Slow NAPLAN growth for elite schools

Slow NAPLAN growth for elite schools
Image: Paper exams like NAPLAN don't allow for extension questions for high performing students. Photo: Flickr/Alberto G

By LANIE TINDALE

NAPLAN data shows lower academic growth in elite schools compared to the New South Wales state. 

Of the top 22 most expensive schools in NSW, 16 showed lower gains in NAPLAN numeracy and reading results than the state average from 2016 to 2018 among current Year 11 students. 

This cohort were in Year 7 in 2016 and Year 9 in 2018. The tuition fees at these elite schools range from $31,470 to $38,214 for Year 12 students. 

Meriden School in Strathfield, which will set parents back up to $31,470 annually, showed a 2.1% increase in NAPLAN numeracy scores from 2016 to 2018. The state average score growth is 8.7%. 

Students who were in Year 9 last year at St Luke’s Grammar School had a 3.4% growth in scores from Year 7. The state average was 8.2% score growth. Tuition for Year 12 students at St Luke’s Grammar is $32,940.

Year 7 students at elite high-cost secondary schools started off with higher NAPLAN scores than the state average in 2016. In numeracy, the scores at elite schools ranged from 582 (Scots College) to 712 (Sydney Grammar School). The NSW average score was 542. 

In reading, scores among elite schools ranged from 576 (Moriah College) to 698 (Sydney Grammar School). The NSW average score was 541. 

Despite a lower growth rate, every 2018 Year 9 cohort in the most expensive NSW schools maintained higher scores than the state average. 

Professor James Tognolini, education assessment expert, said it is harder to improve scores for students performing at the top of NAPLAN. 

“NAPLAN isn’t a precise measure at the top,” said Dr Tognolini. 

He said NAPLAN was originally designed to assess “children at risk or of a lower ability.” It doesn’t allow for extension questions assessing high-performing students. 

In 2018, 200,000 NAPLAN tests were conducted online which allowed high-performing students to complete harder questions. However, most schools still use paper and pen tests. 

Dr Tognolini said NAPLAN results are “unreliable at an individual level but in a large group of students it is a pretty good measure for how schools are going.” 

For some parents, the results are surprising. Lawyer Kate Peterson is considering what secondary school to send her daughter, who is nearly one year old. She is considering co-educational private schools such as SCEGGS if her child doesn’t get into a selective state school. 

When shown the NAPLAN data, Ms Peterson said: “Some of those particular schools I was quite surprised they were a lot below those average lines so that definitely impacted my thinking.”
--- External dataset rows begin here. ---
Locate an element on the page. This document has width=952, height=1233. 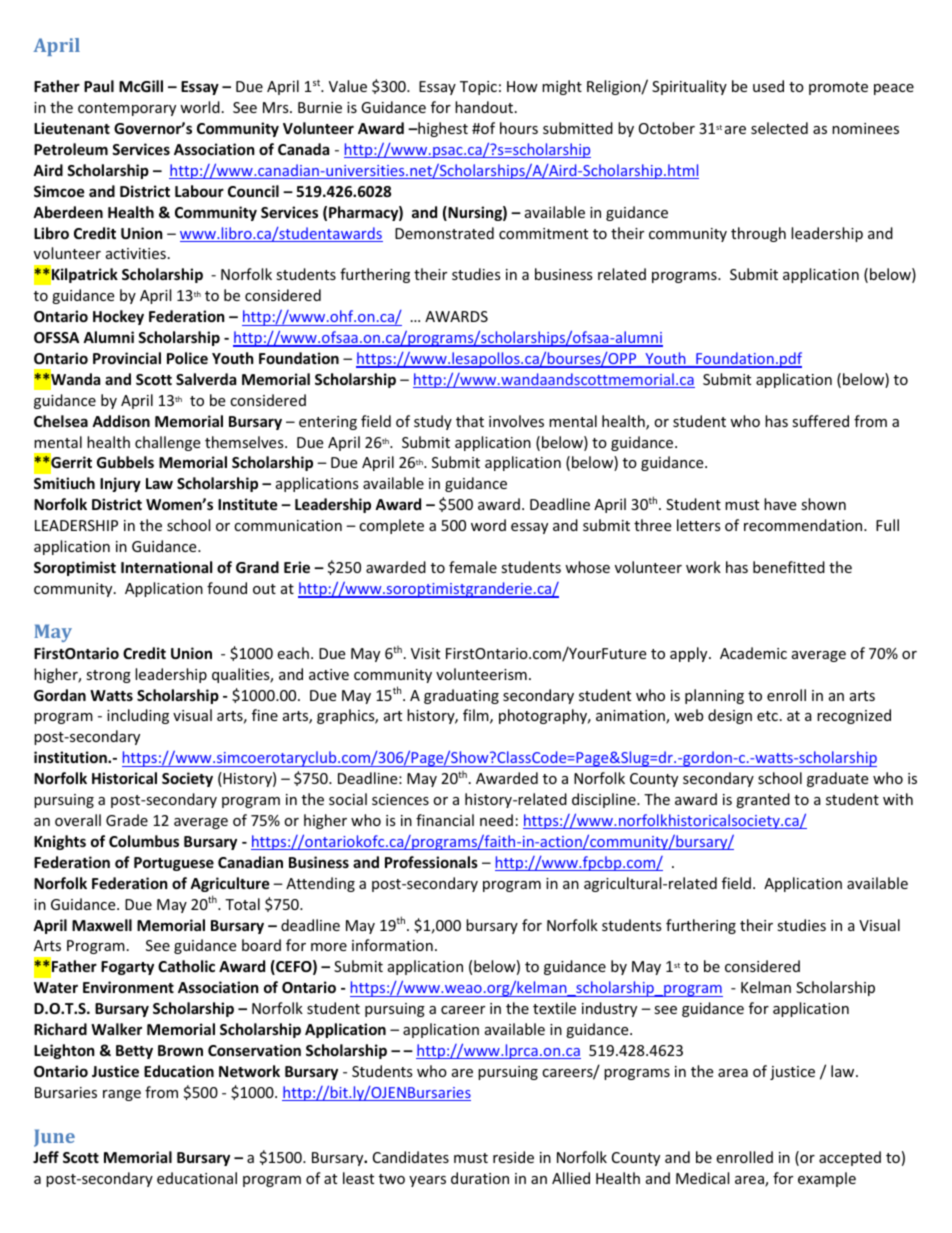
reside is located at coordinates (513, 1157).
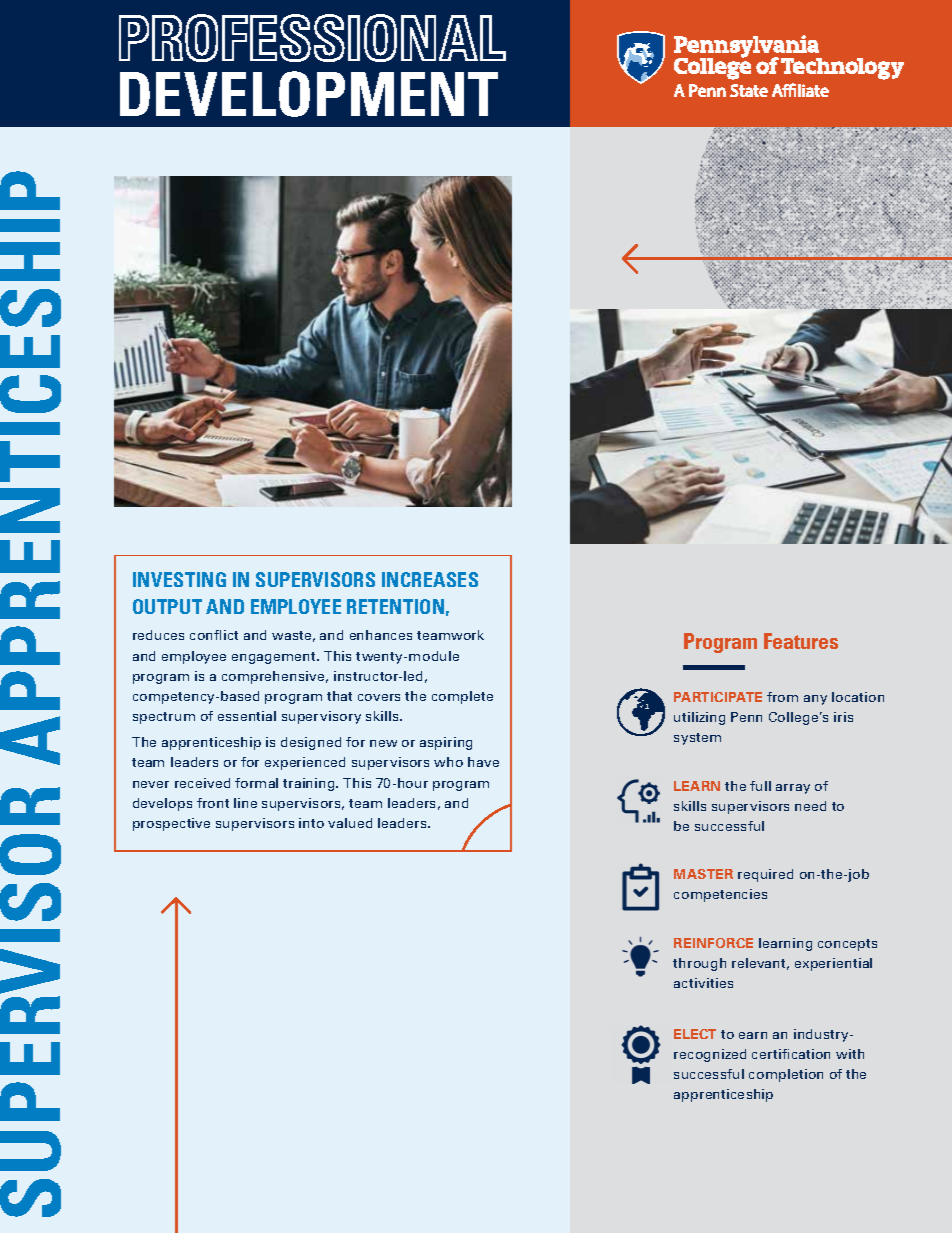 Image resolution: width=952 pixels, height=1233 pixels. I want to click on prospective, so click(171, 824).
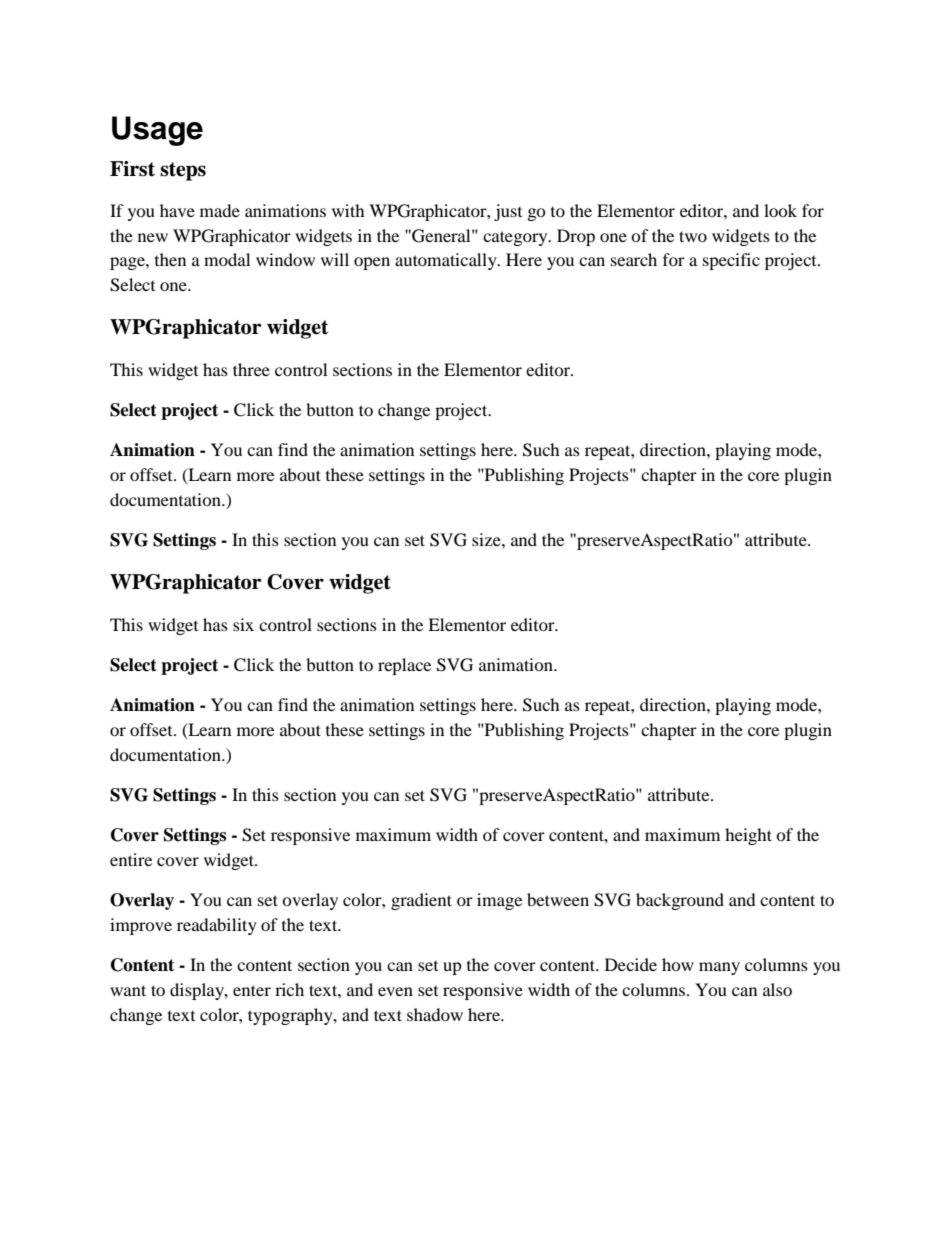 Image resolution: width=952 pixels, height=1233 pixels. What do you see at coordinates (731, 261) in the document?
I see `specific` at bounding box center [731, 261].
Ms Peterson, who said she was happy with her own public-school education, believes some of high NAPLAN scores resulted from enrolment selection “and the management of the students excluding people.”

“But I do think that there is a high achieving sort of culture which would support academic achievement,” Ms Peterson said.

Business development manager Sara Ghaly said she had put her 1 and 3-year-old daughters down for Loreto Kirribili, Meriden School and St Andrews Cathedral School for high school in the expectation the schools would improve their academic results. “Our local public high school does not perform so well, and this is our expectation that it will improve our children’s academic results,” Ms Ghaly said.

Other parents said their choice to send children to elite private schools wasn’t about academic achievement. 

Krish Na, who has a Year 1 child at a local public school, considers an elite private secondary school a preferable alternative to a selective state school. He said he doesn’t think there is an academic advantage at private schools. “I think there’s an advantage when it comes to sports, or arts or soft skills,” he said. “[T]he alumni networks I think provide good stepping stones in the future.”

Nicole Graham sends three of her children to three different elite private schools. She says the academic results of schools didn’t matter in her decisions. 

“I would prioritise culture because I think if you get the culture right then the academics will follow.”

Ms Graham said she was more concerned about the moral education of her children than their academic results. 

She expressed concern that for boys, “the more fees you pay, the more likely you’re going to get a boy that’s an entitled arsehole.”

However, she said that private schools offer more opportunities. “It’s the extra curriculars, not just sport but more around music and language that a lot of the state schools don’t offer and if they do offer them than it’s like a token offer.”

Dr Tongolini advises parents to ignore NAPLAN scores when choosing a school for their child. “Select schools that fit your child. Scores in NAPLAN could be misleading.”